Saturday, July 13, 2013

The best way to end up with $1m as an Angel?


At the 500 Startups’ PreMoney Conference in June 2013, Superangels and Series A investors discussed trends and disruptive models for modernizing venture capital. 


Accelerators such as Y Combinator are providing start-ups with operational expertise by connecting current classes with their alumni, creating significant impact despite relatively little capital invested.

VCs are under pressure from their LPs to reinvest their management fees and add value to their portfolio companies, and ever shorter technology cycles reduce the half life of the VC’s own operational experience. First Round Capital has taken the YC model and has launched a closed network for all employees in their portfolio companies. Andreessen Horowitz has hired more than 50 people to help their ventures scale.

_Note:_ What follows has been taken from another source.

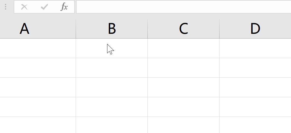Select first visible row cell in column A
Image resolution: width=291 pixels, height=133 pixels.
click(x=38, y=48)
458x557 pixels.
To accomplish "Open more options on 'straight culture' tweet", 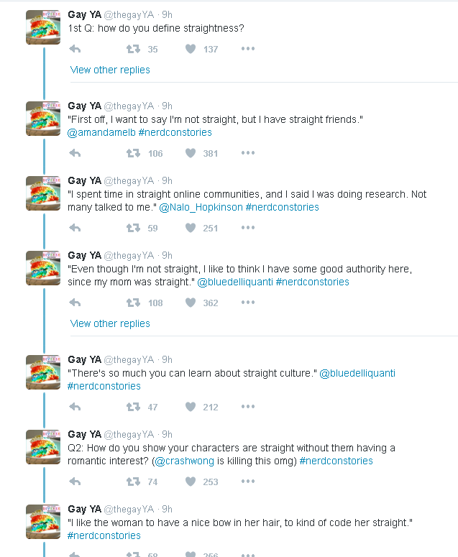I will tap(248, 407).
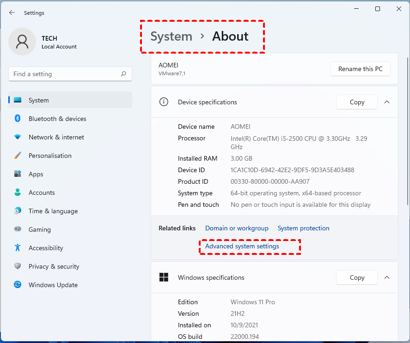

Investment sizes and participants in the early funding stages continue to undergo significant shifts. The Series A investment sizes of the top VC funds have increased and entrepreneurs are being forced into larger rounds. As Paul Graham succinctly stated, ‘Series A has become the de facto Series B’, and Marc Andreessen added ‘the seed funds are becoming the new VCs’.

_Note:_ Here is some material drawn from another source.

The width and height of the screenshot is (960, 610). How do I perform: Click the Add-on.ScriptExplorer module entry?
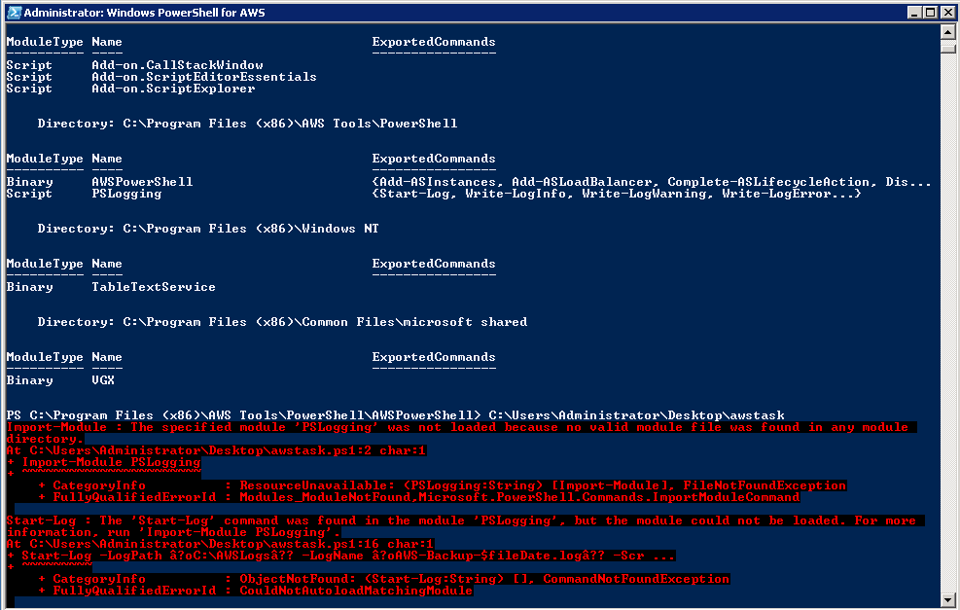click(x=173, y=89)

Angels have piled into an unprecedented number of opportunities in the past years, resulting in a significant overhang of funded start-ups. Aydin Senkut from Felicis Ventures identified ‘the shadow series A crunch based on convertible notes’ as one of the unresolved and untalked about issues for the coming years.

So what is the best way to end up with $1m as an angel? As for the here and now, Elad Gil answered his own question with ‘start with $2m’ and concluded ‘it’s a bubble when the good looking people start showing up at tech parties.’

Postscript: Jeff Lawson of Twilio gave the most inspiring talk called 'we are software people'.